You composed music that stands forever. Every school kid, virtually, in Hawaii knows Pupu Hinuhinu. You wrote it. How does that feel? I mean, virtually every child grows up knowing your song.


Well it’s a sweet little simple thing, you know. But I think that it’s appealing to all levels, children and grandparents, just the sweetness of it, you know? I think we are very lucky, if we can sing sweet little songs it kind of calms us down and maybe we’re not raising our voices, maybe there is more calmness in the family, you know? So I think it has a lot of uses.


So storytelling is really the basis of so much of what you’ve done and what your family has done as well.


It is, yes. Well we didn’t have books, we didn’t have you know, lot of authors writing about Hawaiian culture. In fact, I didn’t even know about the overthrow until I was on the Native Hawaiian Study Commission. I didn’t even know about the politics of those times, you know?


Where do you get your knowledge of Hawaiianess? From your family experience?


Yes, well it was from grandparents, grandmother.


But you don’t speak fluent Hawaiian?


No, no. We were not allowed to. And then the suppression at Kamehameha. I think psychologically it caused a lot of damage among a lot of Hawaiians in my age group, you know? Because we were forbidden, we were punished. Yeah, it was a psychological block.


And yet, as a teacher you had to have structure?


Well you know we didn’t have textbooks. We didn’t have curriculum, you know? We didn’t have a term Hawai‘iana until ‘49 when I coined it. And it was at a workshop with the department of education teachers. Well it was called Department of Public Instruction then – D.P.I. So I wrote on the board “Hawai – glottal i – dash – ana.” So I turned around, I looked at the teachers.. I said, “I’d like for us to study this word ‘Hawaiiana… Hawaiiana.’” Now the “ana” is the root word “to measure, to evaluate, to determine what is the best.” So we’re going to concern ourselves with that and teach only the best of Hawaiian culture in the classroom. And that was my reason for that word “Hawaiiana.”


You made it up.


Yes. And I didn’t mean “-ana” like Americana, Mexicana like a conglomerate of things, you know. But I meant to measure everything that we’re going to teach, and offer the children the very best in the culture.

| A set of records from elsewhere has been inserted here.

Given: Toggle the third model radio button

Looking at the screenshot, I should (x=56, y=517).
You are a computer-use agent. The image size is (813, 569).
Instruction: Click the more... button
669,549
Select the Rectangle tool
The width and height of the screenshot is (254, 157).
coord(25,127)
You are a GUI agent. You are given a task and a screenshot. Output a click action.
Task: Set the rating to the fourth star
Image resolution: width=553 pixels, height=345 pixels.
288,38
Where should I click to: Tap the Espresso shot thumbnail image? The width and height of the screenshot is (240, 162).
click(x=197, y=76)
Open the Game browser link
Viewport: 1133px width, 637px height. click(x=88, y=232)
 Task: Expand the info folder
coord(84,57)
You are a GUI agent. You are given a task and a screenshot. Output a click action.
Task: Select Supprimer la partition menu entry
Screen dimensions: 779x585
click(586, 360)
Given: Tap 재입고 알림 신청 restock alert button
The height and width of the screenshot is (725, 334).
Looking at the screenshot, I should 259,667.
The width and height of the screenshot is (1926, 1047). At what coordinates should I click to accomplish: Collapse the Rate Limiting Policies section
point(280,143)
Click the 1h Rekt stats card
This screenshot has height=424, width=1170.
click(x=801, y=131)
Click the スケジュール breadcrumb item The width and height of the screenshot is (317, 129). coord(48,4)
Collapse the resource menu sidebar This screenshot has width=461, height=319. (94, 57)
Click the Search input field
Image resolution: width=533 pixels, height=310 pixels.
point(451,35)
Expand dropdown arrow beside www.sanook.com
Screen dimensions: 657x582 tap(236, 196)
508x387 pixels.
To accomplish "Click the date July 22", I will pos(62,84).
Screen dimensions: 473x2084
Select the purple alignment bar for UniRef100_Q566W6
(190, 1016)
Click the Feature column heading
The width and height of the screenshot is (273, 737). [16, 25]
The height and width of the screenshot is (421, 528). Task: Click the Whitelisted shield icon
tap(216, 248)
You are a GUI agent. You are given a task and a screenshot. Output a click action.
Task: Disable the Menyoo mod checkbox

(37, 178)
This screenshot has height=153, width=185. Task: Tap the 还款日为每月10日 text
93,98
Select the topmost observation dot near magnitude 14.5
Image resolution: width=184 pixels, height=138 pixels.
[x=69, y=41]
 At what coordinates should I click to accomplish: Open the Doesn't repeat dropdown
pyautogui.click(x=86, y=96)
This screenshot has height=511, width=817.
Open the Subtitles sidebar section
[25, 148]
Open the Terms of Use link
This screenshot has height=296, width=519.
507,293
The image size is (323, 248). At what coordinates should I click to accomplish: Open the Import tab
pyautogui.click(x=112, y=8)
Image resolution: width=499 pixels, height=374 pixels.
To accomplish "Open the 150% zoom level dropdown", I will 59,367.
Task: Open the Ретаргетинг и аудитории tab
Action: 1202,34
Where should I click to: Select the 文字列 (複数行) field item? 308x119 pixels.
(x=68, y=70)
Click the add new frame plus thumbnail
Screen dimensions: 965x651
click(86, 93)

That’s one of the many one-of-a-kind things you’ve done, firsts you’ve done. What about when you were a student at Kamehameha Schools and got briefly expelled?


(Nona holds up two fingers)


Twice you got expelled?


Well it was strange. The first time, the President of the Trustees, Frank Midkiff, was having a tea in the pink garden, in the bougainvillea garden – so pretty. And so he asked me, I had started the Hawaiian Club and it was simply because my friends had said, “Can we learn a song? Can we learn a chant? Tell us a story.” So we’d gather Monday after school and we would learn a chant. Unbeknownst to anybody else, but Mr. Midkiff was a champion of mine, a personal friend and hero. So for him I would do anything. So we came into the garden chanting (sings the chant). And we finished our chant and we bowed to everybody and we walked out. And then my principal said, “Winona you may pack your bag and leave this campus.” It was a sacrilege that I committed – to chant and do motions as we were walking.




Because it wasn’t allowed. No language, no chanting, no dancing, no nothing.


But you could do western dancing?


Oh yeah, we could do anything else, yeah.


But that’s how it was in those days at Kamehameha Schools.




Because everyone was on this western path.


Well, it was just the mindset of the time, I think, you know? They were there to school good and industrious men and women, you know? And there was no further look about advancing us, as students or Hawaiians! I wanted to go to college. “Winona, there’s no reason to go to college.” I mean, my principal! I though, what kind of principal would tell you not to think about going to college? So it kind of hurt me that they wanted to keep us so subservient.


Have you had kind of a love-hate relationship with the school since you were a kid?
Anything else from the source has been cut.